Las conclusiones del estudio, basadas en la última encuesta del INE sobre discapacidad, se refieren al nivel de analfabetismo en este colectivo de 1999 a 2008, un periodo en el que disminuyó sensiblemente, según Lanaspa, pero con el ritmo en que lo hizo harían falta 15 años para su erradicación.

"Hay un circulo vicioso porque vivimos en una sociedad con una distribución muy desequilibrada de la renta, una desigualdad que genera niveles de formación o de salud diversos", señaló Pereda, quien insistió en que "en hogares más precarios y con menos cualificación hay claramente más riesgo de contraer discapacidades".

El avance debería ser más rápido y, sobre todo, según Lanaspa, en lo relacionado con el trabajo: el 28% de las personas con limitaciones consiguen un empleo remunerado frente a un 66 de la población ocupada en general, y para que los discapacitados alcanzaran una proporción similar se tardarían 85 años.

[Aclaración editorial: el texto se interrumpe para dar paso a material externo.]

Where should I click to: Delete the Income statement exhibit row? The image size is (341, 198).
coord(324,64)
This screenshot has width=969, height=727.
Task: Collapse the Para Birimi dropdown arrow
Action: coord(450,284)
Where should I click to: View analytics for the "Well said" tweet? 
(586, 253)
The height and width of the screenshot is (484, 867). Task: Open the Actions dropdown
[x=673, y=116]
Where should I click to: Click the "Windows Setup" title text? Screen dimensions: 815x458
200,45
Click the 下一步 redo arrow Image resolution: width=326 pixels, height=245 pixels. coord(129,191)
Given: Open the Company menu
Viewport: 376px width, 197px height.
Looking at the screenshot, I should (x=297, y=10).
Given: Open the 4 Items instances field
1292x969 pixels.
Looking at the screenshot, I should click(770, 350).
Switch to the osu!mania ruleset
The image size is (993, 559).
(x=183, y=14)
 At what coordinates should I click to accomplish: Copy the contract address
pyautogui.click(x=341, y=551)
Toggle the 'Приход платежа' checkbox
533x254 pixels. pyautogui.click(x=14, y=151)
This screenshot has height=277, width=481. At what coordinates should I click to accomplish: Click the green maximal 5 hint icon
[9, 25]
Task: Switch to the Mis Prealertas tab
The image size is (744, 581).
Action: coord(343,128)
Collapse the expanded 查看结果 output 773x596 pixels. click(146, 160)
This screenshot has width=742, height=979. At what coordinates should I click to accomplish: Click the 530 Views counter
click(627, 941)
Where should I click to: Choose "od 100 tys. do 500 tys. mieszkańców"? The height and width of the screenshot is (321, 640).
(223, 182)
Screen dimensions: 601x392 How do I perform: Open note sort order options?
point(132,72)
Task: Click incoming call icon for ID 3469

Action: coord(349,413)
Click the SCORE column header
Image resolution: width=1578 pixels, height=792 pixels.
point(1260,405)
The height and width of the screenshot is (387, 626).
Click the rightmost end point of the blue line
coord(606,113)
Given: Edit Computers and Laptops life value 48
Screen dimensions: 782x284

El estudio recoge, asimismo, que dos terceras partes de las personas con discapacidad que se encuentran en edad laboral reciben pensiones, la mayoría contributivas, pero a, pesar de recibirlas, la renta media de esos hogares es un 25 % más baja que la de los que no la sufren.

Otra conclusión es que la cuarta parte de las personas en edad laboral que sufre discapacidad se ha sentido discriminada, pero solo el 9% de ellas lo ha denunciado.

En España, había 3,8 millones de personas con discapacidad en 2008, mientras que en 1999 la cifra era de 3,5; es decir, el total de personas afectadas aumentó en 300.000.

Sin embargo, en términos relativos, este colectivo se redujo en seis décimas debido al aumento de la inmigración, que supuso la entrada de cinco millones de personas, más jóvenes y con una tasa de discapacidad menor, el 2,9%.

En la encuesta del INE se recogen hasta 44 discapacidades, pero el promedio por persona que tiene alguna es de ocho.

Por tanto, tal y como subraya Pereda, el promedio de capacidades de estas personas es de 36, de ahí que sea necesaria una política orientada a "potenciar éstas para que puedan vivir con dignidad".

Los investigadores proponen que la política potencie medidas de apoyo para la inserción laboral de los discapacitados que puedan desarrollar una determinada actividad. Y es que la mayoría de las pensiones de invalidez que se perciben antes de los 65 años tiene carácter indefinido, ya que se parte de un "criterio de incapacidad estático que etiqueta a las personas de forma permanente".